Later that day we were on the docks, looking at a disheveled, motley and weatherbeaten group of about a dozen swabs standing in a ragged line-up.

"Feast your eyes, Cap'n. All of 'em good sea-faring men, faithful hands before the mast, every one worth his salt and crazy, to boot." Gibbs told him. Jack held up a hand, signaling he'd heard enough. We moved down the line with Gibbs at our side. I noticed AnaMarie standing in the line up and smiled.

"You owe me a boat." she told Jack. Jack nodded and we continued walking. One sailor was quite fat, another thin and sickly. I made a face and looked at Jack, not happy. Jack stepped in front of a short sailor with a large, colorful parrot on his shoulder.

"Cotton here is mute, sir. Poor devil had his tongue cut out -" Gibbs said and the man opened his mouth to show this fact and I looked away. "- so he went and trained the parrot to do the talking for him."

"How?" I asked him.

"Nobody knows how. Nobody knows the parrot's name, neither, so we just call it 'Cotton's parrot.'" Gibbs said.
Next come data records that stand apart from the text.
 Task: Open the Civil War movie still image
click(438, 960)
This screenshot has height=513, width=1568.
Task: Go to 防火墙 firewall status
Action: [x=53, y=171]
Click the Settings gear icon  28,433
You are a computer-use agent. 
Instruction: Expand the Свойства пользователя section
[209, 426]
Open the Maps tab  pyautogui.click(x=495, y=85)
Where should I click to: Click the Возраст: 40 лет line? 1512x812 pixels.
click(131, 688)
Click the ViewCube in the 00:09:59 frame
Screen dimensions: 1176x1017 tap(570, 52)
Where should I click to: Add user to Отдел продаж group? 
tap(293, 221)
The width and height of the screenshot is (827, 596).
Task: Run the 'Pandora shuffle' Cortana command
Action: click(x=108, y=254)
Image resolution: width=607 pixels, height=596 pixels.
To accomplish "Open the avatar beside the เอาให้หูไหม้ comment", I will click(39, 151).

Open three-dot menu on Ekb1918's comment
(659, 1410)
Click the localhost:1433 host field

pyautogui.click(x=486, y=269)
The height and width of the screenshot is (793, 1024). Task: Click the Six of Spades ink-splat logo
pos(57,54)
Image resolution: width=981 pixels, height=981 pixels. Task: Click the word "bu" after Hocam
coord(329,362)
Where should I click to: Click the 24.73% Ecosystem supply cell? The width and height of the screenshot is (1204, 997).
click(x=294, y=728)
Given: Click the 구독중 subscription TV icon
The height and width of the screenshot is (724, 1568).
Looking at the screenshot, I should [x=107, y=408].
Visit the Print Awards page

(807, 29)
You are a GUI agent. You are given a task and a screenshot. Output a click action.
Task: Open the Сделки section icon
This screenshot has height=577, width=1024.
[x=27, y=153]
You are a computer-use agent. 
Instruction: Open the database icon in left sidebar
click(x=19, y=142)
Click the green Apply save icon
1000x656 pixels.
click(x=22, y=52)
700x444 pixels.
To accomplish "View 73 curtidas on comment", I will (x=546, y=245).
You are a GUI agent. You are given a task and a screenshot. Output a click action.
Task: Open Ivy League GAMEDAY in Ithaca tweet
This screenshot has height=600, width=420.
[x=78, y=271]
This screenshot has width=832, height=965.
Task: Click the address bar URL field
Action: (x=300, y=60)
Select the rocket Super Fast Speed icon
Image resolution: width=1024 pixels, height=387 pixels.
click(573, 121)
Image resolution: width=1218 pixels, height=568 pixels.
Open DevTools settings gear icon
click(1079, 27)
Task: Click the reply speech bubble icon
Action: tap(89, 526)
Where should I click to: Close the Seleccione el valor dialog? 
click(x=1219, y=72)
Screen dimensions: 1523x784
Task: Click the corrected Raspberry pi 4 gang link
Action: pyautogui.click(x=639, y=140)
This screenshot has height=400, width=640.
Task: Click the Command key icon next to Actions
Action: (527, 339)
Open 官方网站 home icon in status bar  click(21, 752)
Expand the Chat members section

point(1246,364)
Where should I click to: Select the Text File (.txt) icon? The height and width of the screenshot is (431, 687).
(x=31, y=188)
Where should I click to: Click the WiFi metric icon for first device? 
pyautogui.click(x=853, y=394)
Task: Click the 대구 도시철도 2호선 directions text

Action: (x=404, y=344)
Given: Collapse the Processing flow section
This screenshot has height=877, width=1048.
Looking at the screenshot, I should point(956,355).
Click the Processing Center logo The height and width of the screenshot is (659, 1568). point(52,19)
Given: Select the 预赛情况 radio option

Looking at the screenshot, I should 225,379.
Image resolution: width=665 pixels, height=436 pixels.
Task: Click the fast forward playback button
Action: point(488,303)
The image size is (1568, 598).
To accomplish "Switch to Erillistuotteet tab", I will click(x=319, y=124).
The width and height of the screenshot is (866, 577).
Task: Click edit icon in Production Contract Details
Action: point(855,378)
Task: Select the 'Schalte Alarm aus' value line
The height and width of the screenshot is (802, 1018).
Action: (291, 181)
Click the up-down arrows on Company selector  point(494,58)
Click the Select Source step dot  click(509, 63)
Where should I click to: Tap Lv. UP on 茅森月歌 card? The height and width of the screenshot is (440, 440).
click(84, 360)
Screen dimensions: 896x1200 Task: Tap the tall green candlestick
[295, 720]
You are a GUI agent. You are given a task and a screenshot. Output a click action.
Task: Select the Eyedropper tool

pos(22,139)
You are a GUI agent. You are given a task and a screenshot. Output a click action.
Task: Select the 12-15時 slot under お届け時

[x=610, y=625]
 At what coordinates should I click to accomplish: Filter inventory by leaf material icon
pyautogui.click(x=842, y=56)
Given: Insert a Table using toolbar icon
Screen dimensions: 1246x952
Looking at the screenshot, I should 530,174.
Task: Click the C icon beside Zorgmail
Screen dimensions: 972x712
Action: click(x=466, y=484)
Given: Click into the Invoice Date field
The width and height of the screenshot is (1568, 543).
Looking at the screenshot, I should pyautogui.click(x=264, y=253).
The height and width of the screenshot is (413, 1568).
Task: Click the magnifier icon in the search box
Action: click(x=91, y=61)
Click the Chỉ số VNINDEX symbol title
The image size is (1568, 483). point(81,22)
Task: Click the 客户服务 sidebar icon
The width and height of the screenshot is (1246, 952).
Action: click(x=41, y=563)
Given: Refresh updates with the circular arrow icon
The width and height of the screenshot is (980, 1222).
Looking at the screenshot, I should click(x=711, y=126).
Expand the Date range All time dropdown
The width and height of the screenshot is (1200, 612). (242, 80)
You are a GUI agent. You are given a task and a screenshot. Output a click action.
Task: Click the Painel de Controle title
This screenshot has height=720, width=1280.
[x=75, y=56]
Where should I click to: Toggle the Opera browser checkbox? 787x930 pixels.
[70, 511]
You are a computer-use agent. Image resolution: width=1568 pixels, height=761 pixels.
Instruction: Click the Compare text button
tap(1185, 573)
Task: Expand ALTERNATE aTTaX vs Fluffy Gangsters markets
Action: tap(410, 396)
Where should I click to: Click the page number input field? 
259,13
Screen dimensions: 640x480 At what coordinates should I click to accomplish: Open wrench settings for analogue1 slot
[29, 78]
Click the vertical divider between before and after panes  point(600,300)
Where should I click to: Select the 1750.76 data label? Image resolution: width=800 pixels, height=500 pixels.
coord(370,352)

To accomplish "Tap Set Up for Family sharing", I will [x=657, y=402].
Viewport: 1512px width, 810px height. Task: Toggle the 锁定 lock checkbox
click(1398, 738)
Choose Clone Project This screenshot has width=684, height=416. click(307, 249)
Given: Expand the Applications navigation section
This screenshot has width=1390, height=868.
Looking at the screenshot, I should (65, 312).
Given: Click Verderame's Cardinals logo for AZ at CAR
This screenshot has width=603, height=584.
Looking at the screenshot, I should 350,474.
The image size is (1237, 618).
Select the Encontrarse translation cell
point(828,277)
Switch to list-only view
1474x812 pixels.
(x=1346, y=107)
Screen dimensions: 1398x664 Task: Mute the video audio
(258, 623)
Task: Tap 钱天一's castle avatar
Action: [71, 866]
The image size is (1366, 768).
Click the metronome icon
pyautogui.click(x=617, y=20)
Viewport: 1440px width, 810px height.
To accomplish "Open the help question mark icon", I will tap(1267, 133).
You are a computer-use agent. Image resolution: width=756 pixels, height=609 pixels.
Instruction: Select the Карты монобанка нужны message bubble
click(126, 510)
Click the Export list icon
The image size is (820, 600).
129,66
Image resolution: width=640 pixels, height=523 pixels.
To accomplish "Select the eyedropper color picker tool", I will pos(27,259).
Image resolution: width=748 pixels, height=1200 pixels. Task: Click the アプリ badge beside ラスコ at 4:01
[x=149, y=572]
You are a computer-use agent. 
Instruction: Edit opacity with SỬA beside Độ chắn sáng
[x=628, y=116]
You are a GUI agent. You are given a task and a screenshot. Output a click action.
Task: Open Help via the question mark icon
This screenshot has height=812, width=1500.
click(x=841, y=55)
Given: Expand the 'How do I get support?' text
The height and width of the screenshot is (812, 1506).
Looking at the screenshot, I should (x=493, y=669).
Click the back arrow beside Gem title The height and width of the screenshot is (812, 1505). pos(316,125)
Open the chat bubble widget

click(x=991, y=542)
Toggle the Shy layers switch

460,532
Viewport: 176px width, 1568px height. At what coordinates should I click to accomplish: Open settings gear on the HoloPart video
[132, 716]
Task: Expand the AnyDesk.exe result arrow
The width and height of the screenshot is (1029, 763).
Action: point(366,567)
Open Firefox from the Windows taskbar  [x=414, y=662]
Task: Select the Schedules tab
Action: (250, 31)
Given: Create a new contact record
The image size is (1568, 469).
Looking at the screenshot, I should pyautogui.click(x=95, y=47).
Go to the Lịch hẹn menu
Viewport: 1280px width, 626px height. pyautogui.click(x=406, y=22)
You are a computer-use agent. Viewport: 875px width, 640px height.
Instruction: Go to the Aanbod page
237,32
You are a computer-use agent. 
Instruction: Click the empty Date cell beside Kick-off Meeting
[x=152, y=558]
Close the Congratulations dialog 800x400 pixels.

"Mr. Cotton. Do you have the courage and fortitude to follow orders and stay true, in the face danger, and almost certain death?" Jack asked the man. Mr. Cotton lifted the parrot off his shoulder and raised it.

"Wind in your SAILS! Wind in your SAILS!" it said.

"Mostly, that seem to mean 'yes.'" Gibbs told us and Mr. Cotton nodded vigorously, lowering the parrot. Jack shook his head and stepped back.

"That goes for the rest of you! Danger and near certain death." Jack told them. "For we are to sail for the Isla de Muerta, to rescue the daughter of Governor Swann. An equal share of the reward shall be -" several potential crew members backed away in fright before running away. Soon only a half dozen were left, including Cotton (with parrot) and AnaMaria.

"Shut up, before you lose them all!" Will told him.

"These are the only ones worth having." Jack said before looking at the sky. "And we're going to need them. Miss Swan you'll want to stay close to me." he told me before grabbing my arm and going back to the ship.


A flash of lightening and the crack of thunder surrounded us. The canvas of every sail was stretched taut. The ship rocked as it dropped into the valley of huge swell, climbed up the other side. On board, the new crew members scurried about their tasks, pulling lines and trimming sails. Excellent sailors, but you could see it took everything they had to keep the ship afloat. Jack kept me with him as a roaring wind blew back my hair. I looked up at him to see his eyes intent on our course. Jack held onto me to make sure I didn't fall over and get in everyone's way.

"We'd best drop canvas, sir!" Gibbs called to Jack.

"She can hold a bit longer." Jack said. The wind picked up, howling at us and I saw Jack smiled.

"Why are you in such a fine mood?" I asked him.

"We're catching up!" Jack said smiling at me and I felt my heart skip a beat. What was that? Why was my heart racing.